If the task runs longer than the timeout, the process group is killed with SIGKILL and the task is marked failed. The full timeout details are recorded in the forensic log.

timeout and retries compose naturally:

[tasks.flaky-service-check]
cmd         = "curl -f --max-time 10 https://myservice/health"
timeout     = "15s"    # per-attempt limit
retries     = 4
retry_delay = "5s"

Each attempt has a 15-second limit. If the attempt times out, it is retried (up to 4 times).

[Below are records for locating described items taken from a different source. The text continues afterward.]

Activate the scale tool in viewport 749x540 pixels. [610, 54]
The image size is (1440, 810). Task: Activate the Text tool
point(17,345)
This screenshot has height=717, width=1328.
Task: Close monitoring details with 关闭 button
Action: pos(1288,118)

Duration syntax: 30s, 5m, 1m30s, 2h.


Combining All Four

A production-grade task:

[tasks.deploy]
name           = "Deploy to Production"
cmd            = "./deploy.sh --env=production --version={{.version}}"
depends_on     = ["smoke-test-staging"]
retries        = 2
retry_delay    = "30s"
timeout        = "10m"
ignore_failure = false    # deploy failure IS fatal
on_failure     = "rollback-production"

Breakdown:

  • Up to 3 attempts, each bounded to 10 minutes
  • 30 seconds between attempts
  • If all attempts fail, rollback-production forensic task fires

Per-Run Timeout (--timeout)

In addition to per-task timeouts, the entire run can be bounded:

wf run deploy --timeout 30m

The run-level timeout cancels all running tasks (via SIGKILL) when it fires. Unlike per-task timeout, the run timeout is not retried — the run is immediately marked cancelled.


Failure Propagation

By default, when a task fails:

  1. The task is marked failed
  2. All tasks that depend on it (directly or transitively) are marked cancelled
  3. Tasks at the same level that are already running continue to completion
  4. The forensic handler fires (if configured)

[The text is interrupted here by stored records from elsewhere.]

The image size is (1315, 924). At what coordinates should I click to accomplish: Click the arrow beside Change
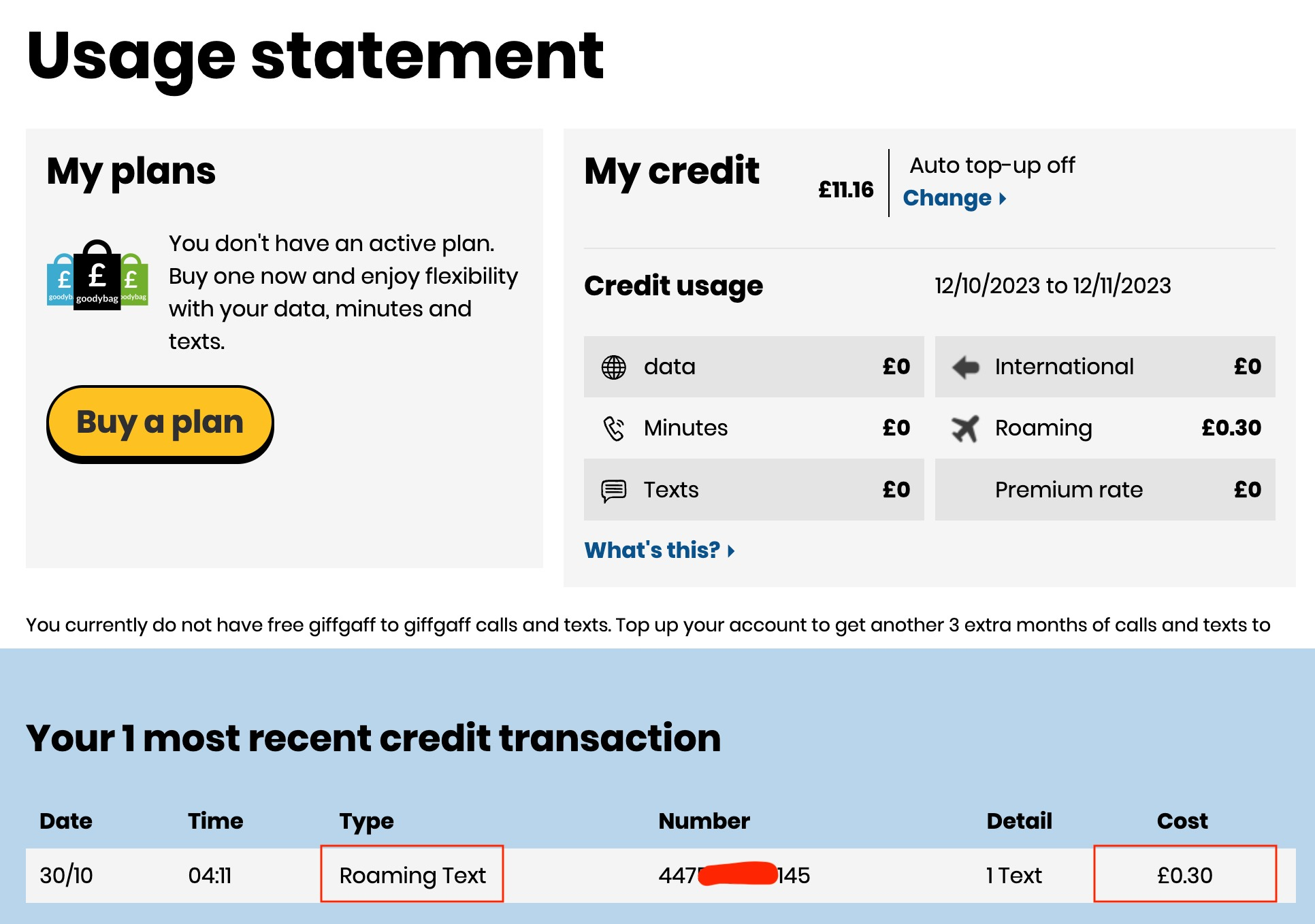pos(1002,199)
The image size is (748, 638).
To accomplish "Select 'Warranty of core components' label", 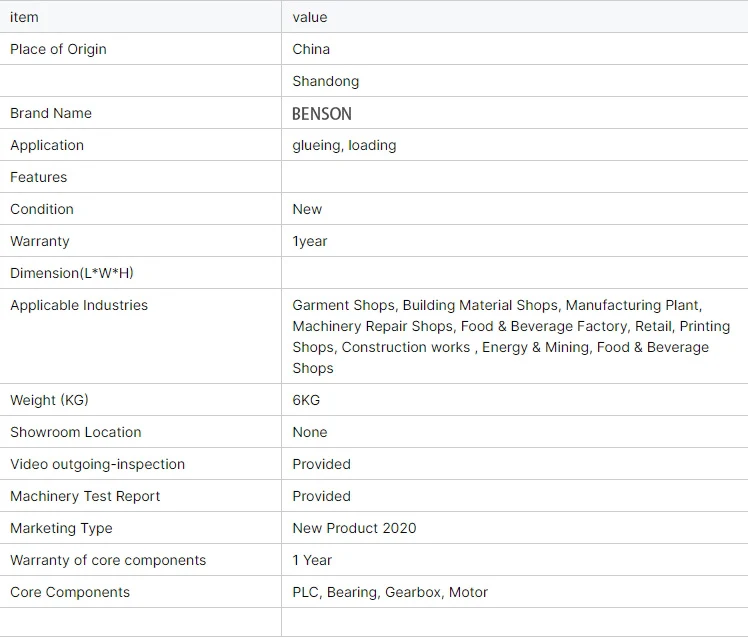I will (108, 560).

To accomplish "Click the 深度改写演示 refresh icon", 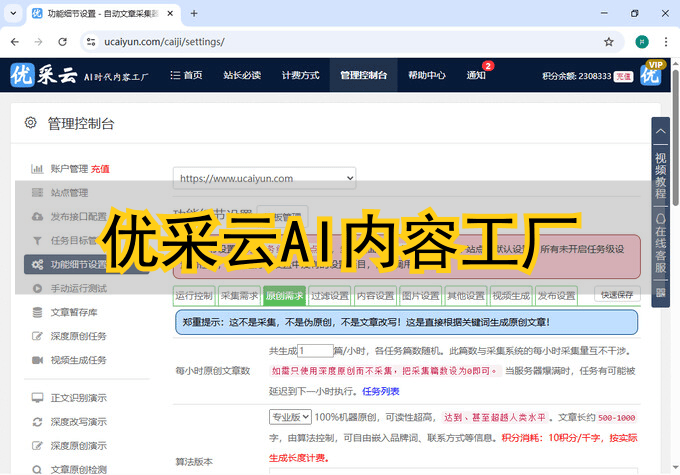I will click(x=37, y=421).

With ignore_failure = true, step 1 becomes success and steps 2–4 do not apply.


Best Practices

Scenario Recommendation
Slack/PagerDuty notifications ignore_failure = true — external services should not abort pipelines
External API calls retries = 3, retry_delay = "10s", timeout = "30s" per call
Database operations retries = 1 max — most DB failures are not transient
CI tests timeout = "10m" — prevent hanging test suites from blocking the pipeline
Deploy tasks retries = 2, timeout = "15m", on_failure = "rollback"
Health checks retries = 5, retry_delay = "5s", ignore_failure = true — eventual consistency

Inspecting Retry Behaviour

The audit trail shows every attempt:

wf audit $RUN_ID | grep -E 'task_started|task_failed|task_retrying|task_success'

wf inspect $RUN_ID shows the attempt count for each task in the task table.